It is a great mystery why Barack Obama even considered rewarding Summers for his role in increasing income inequality in the US and around the world and in allowing the non-banks to play banks and both to operate as casinos. Obama praised Summers for his alleged role in helping dig back out of the 2008 hole. In fact, Summers made the recovery far less robust than it should have been, by arguing against a bigger stimulus. Moreover, Obama did not note Summers’ role in helping cause it in the first place. Plus, since the recovery has been a recovery for rich people, Summers isn’t owed much thanks from the 99%. In fact, it is in part owing to his policies that Americans at the bottom of the economic ladder have begun calling themselves ‘lower class.’

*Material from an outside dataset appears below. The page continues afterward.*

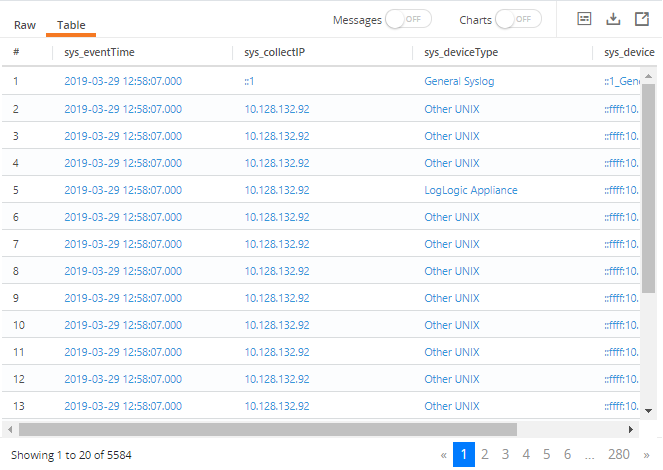Click the download results icon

10% of Americans at the top, i.e., the ‘friends of Larry,’ took home half the income in the country last year, something that hasn’t happened since F. Scott Fitzgerald wrote in “The Rich Boy” (1926): “Let me tell you about the very rich. They are different from you and me. They possess and enjoy early, and it does something to them, makes them soft, where we are hard, cynical where we are trustful, in a way that, unless you were born rich, it is very difficult to understand.”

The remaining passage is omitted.